## Data

....................

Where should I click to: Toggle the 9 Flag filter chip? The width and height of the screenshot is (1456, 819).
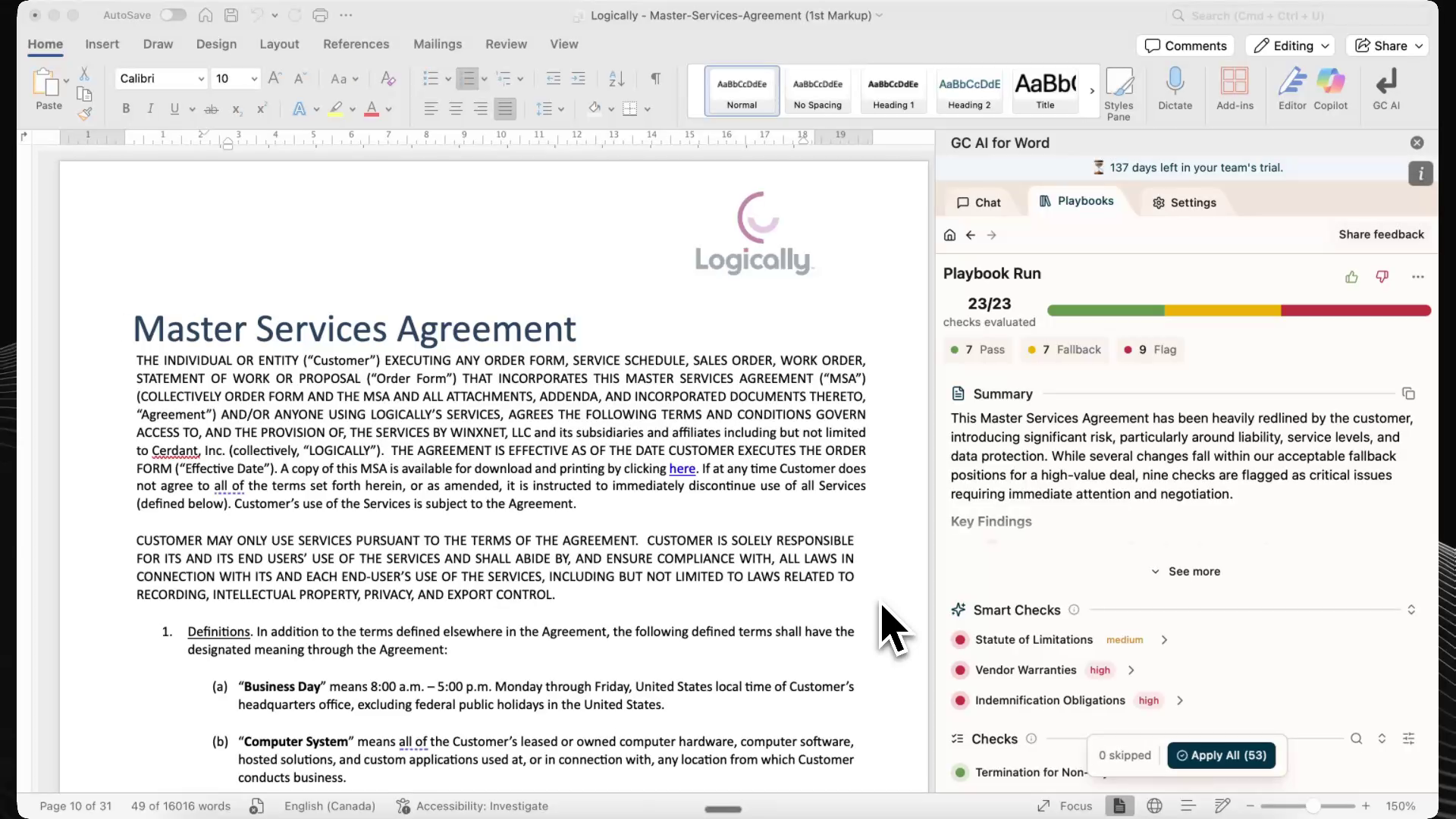click(1150, 350)
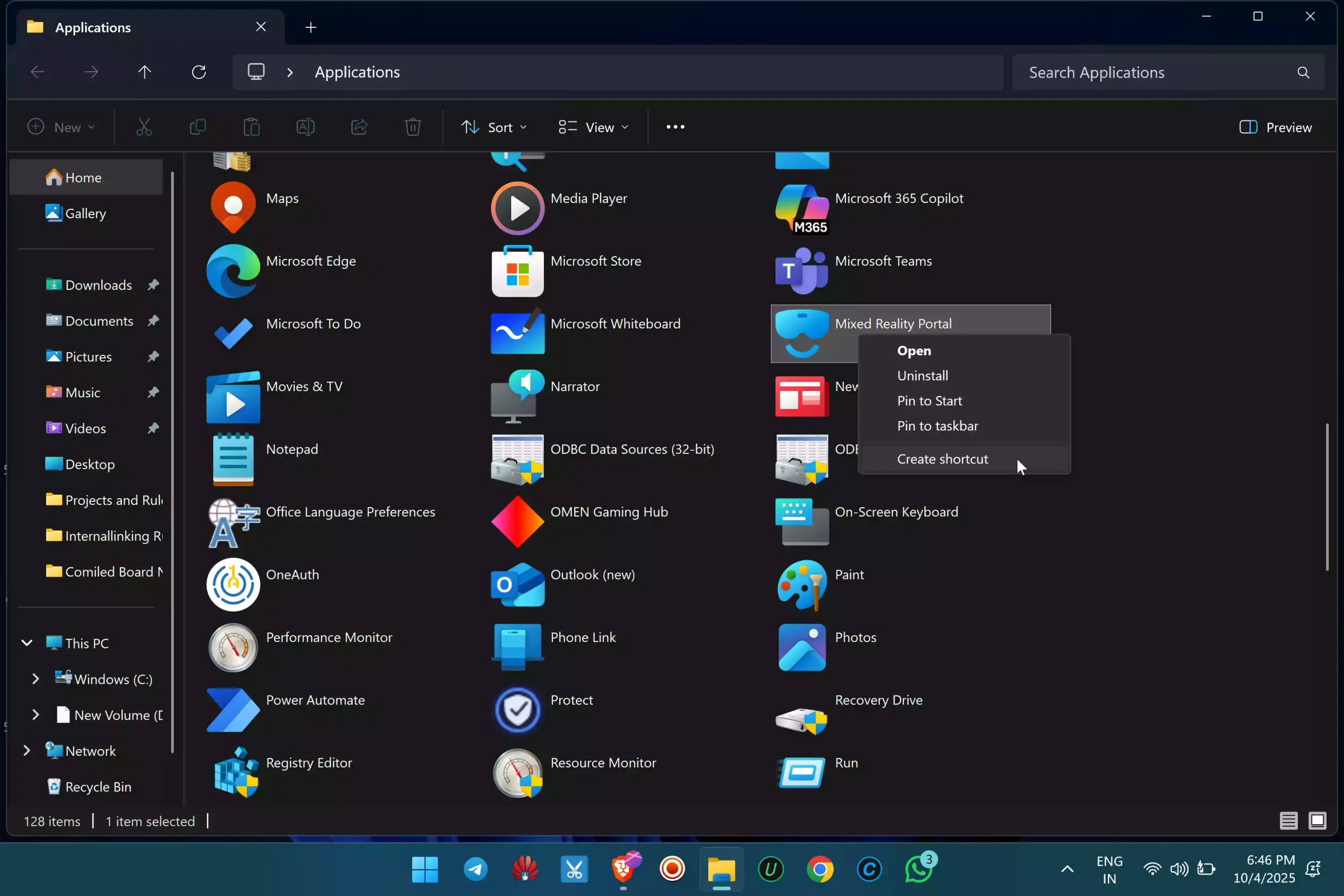
Task: Select Uninstall for Mixed Reality Portal
Action: click(922, 375)
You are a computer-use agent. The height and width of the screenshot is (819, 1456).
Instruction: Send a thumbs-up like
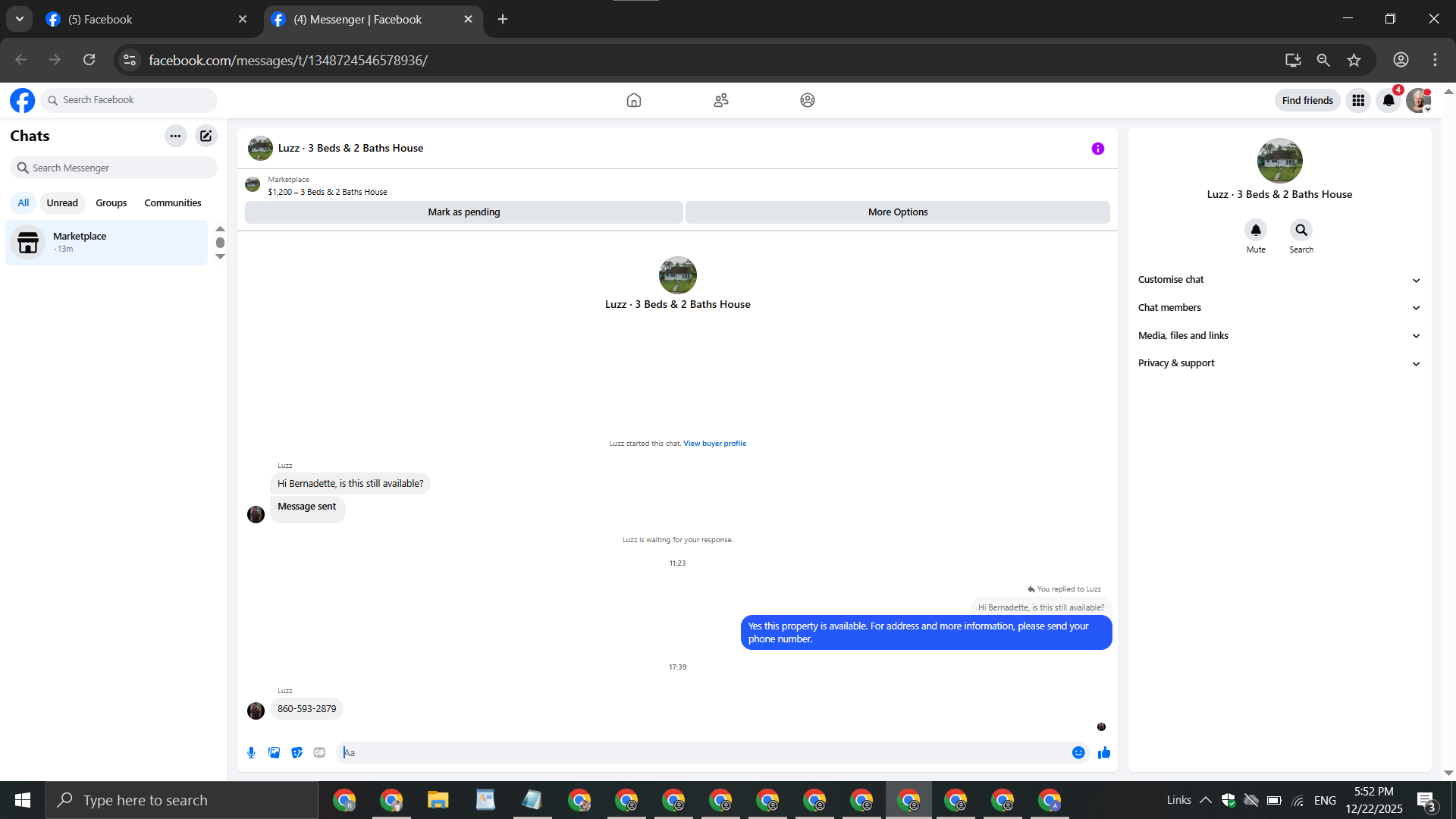coord(1104,752)
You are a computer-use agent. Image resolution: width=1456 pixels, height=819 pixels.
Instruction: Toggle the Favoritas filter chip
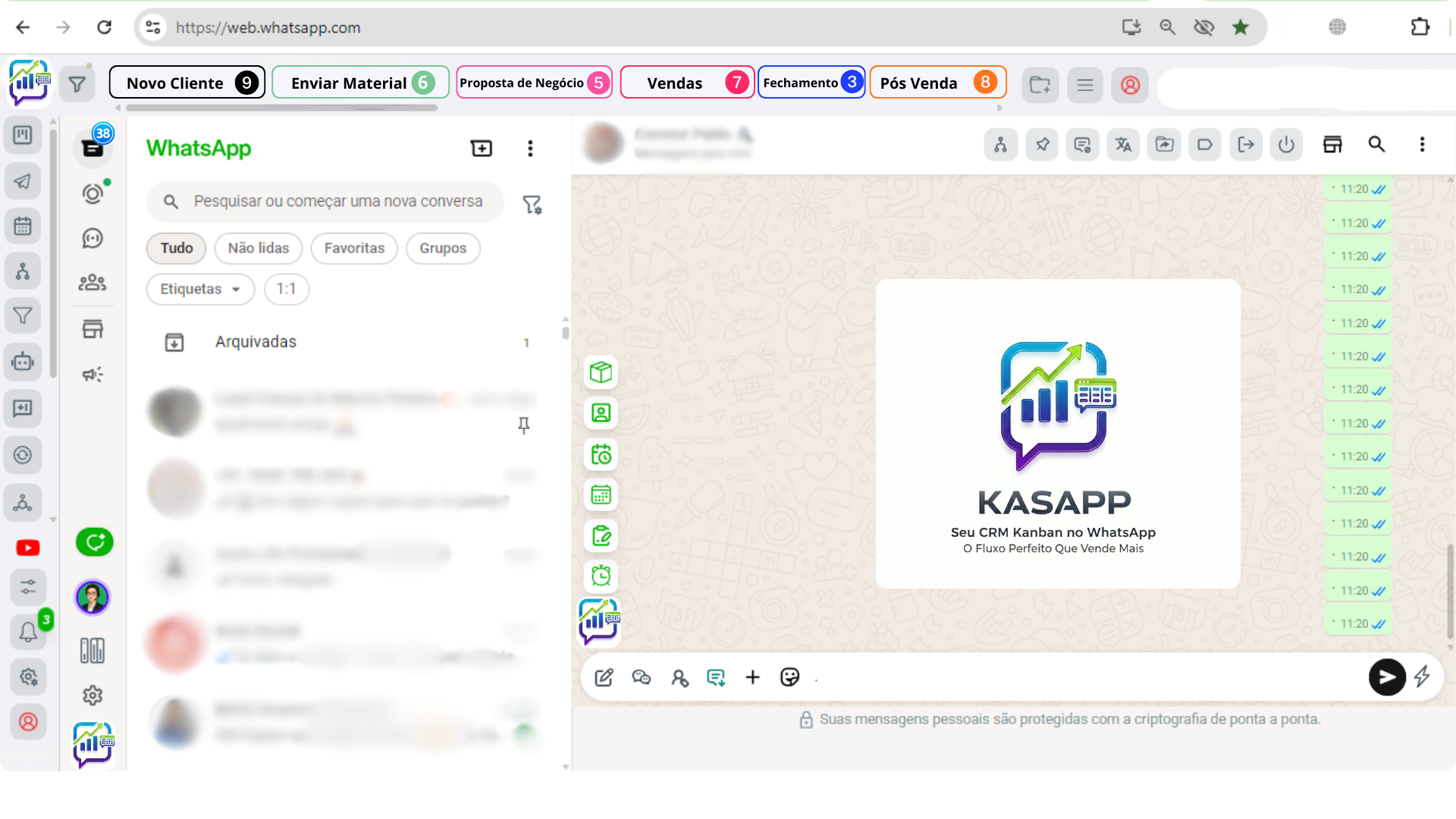coord(354,248)
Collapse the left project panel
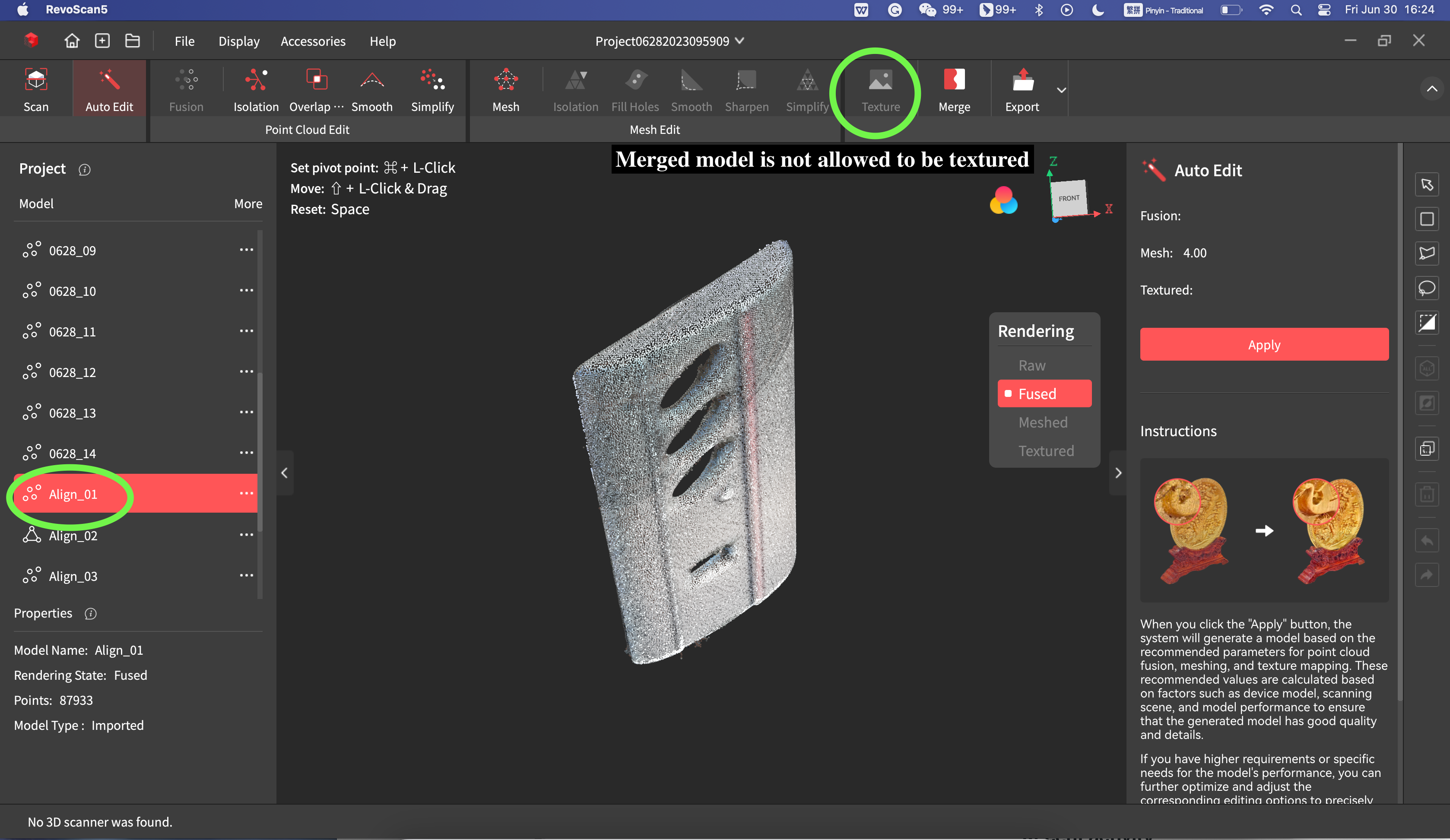 coord(284,472)
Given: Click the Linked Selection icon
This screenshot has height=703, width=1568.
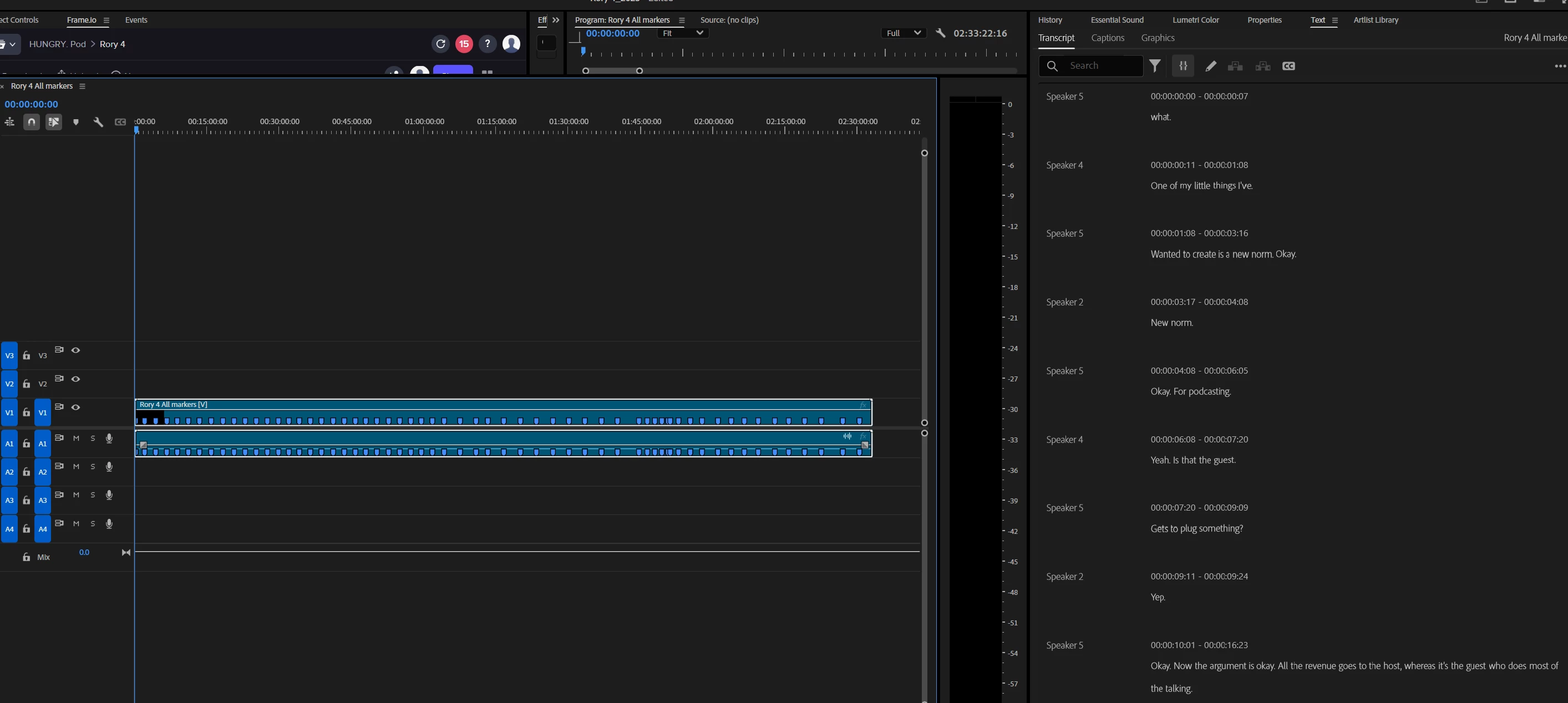Looking at the screenshot, I should [54, 123].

....................

## Description of the task
From the listing above, how many lines contain the word "computer"? Give only the number.

## Written reply
2